Bakan Faki, "Afrikalıların yoğun bir şekilde yaşadığı Safaks kentinde yaklaşık 17 bin Afrikalı düzensiz göçmen bulunduğunu, diğer şehirlerdekileri de eklediğimizde Tunus'ta bu sayının 80 bin olduğunu tahmin ediyoruz." dedi.
BM'den Tunus'un göçmen politikasına eleştiriBirleşmiş Milletler (BM) Genel Sekreter Sözcü Yardımcısı Farhan Haq, 1 Ağustos'ta düzenlediği günlük basın toplantısında, Tunus'taki göçmen, mülteci ve sığınmacıların Libya ve Cezayir sınırına sürülmesinden duyulan "derin endişeyi" paylaşmıştı.
Haq, "Libya sınırında birkaç kişinin öldüğü, aralarında hamile kadınlar ve çocukların da bulunduğu yüzlerce kişinin yiyecek ve suya çok az erişimle son derece zorlu koşullarda mahsur kaldığı bildiriliyor." diye konuşmuştu.
BM Mülteciler Yüksek Komiserliği ve Uluslararası Göç Örgütünün geçen hafta yaptığı çağrıyı hatırlatan Sözcü Yardımcısı, "Bu sınır dışı etme işlemlerine bir an önce son verilmesi ve sınırda mahsur kalanların korunabilecekleri ve yeterli suya erişebilecekleri güvenli yerlere acilen yeniden yerleştirilmesi çağrılarını yineliyoruz." ifadesini kullanmıştı.
Haq, "statüleri ne olursa olsun" tüm göçmen, mülteci ve sığınmacıların, uluslararası insan hakları ve mülteci hukuku uyarınca, "insan haklarına tam saygı ve onurlu bir şekilde korunmaları ve muamele görmeleri gereğinin" altını çizmişti.

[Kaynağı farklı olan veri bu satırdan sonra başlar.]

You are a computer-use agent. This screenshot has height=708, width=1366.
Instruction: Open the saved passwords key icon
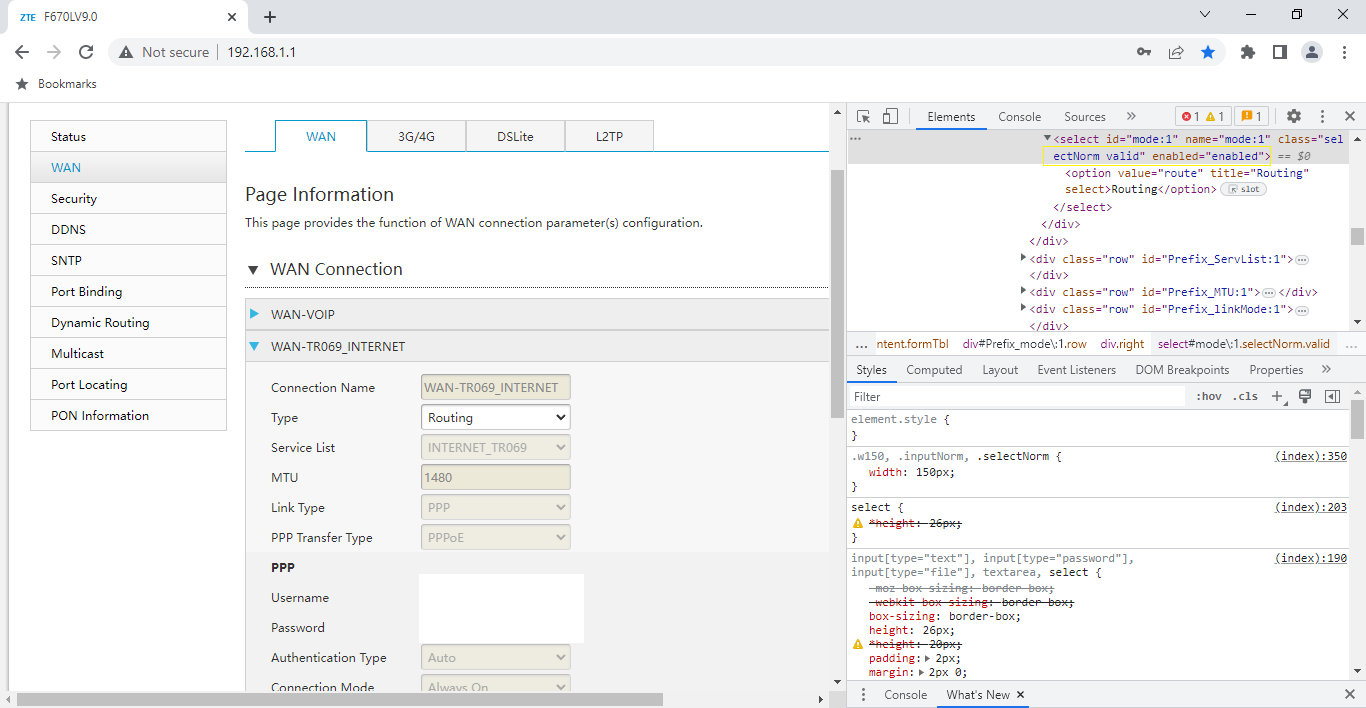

Tunus, Avrupa Birliği fonundan 250 milyon avrodan fazla destek almasına rağmen mülteci ve düzensiz göçmenleri Libya ve Cezayir sınırına yönlendirerek ülkeyi terk etmeye zorluyor.

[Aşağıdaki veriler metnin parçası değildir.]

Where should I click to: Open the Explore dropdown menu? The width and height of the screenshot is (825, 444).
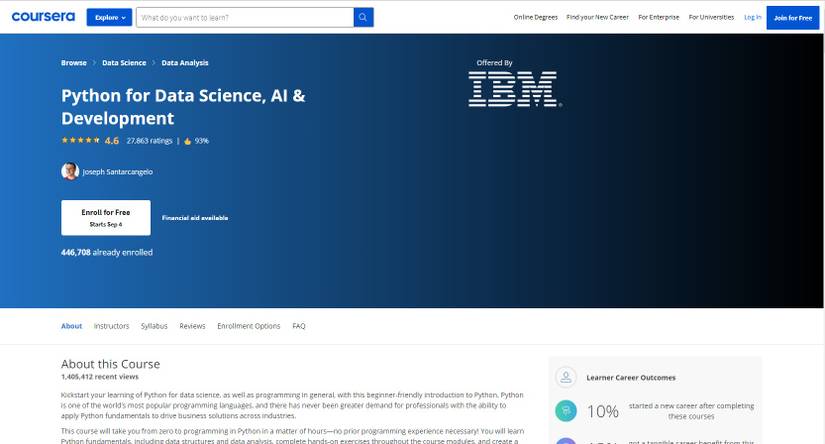pos(109,17)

Tunus'un, çölde kaderine terk ettiği ve çoğu savaş ve yoksulluktan kaçan sahra altı Afrikalılardan oluşan insanların görüntüleri bir süredir sosyal medyada paylaşılıyor.
Her yıl binlerce Afrikalı düzensiz göçmen, daha iyi bir yaşam umuduyla Akdeniz üzerinden Avrupa'ya ulaşmak için Libya ve Cezayir'e sınırı olan Tunus'a geliyor.
Tunus'un güney kentlerinde ikamet eden göçmenler, fırsat buldukça teknelerle Avrupa'ya geçmeye çalışıyor.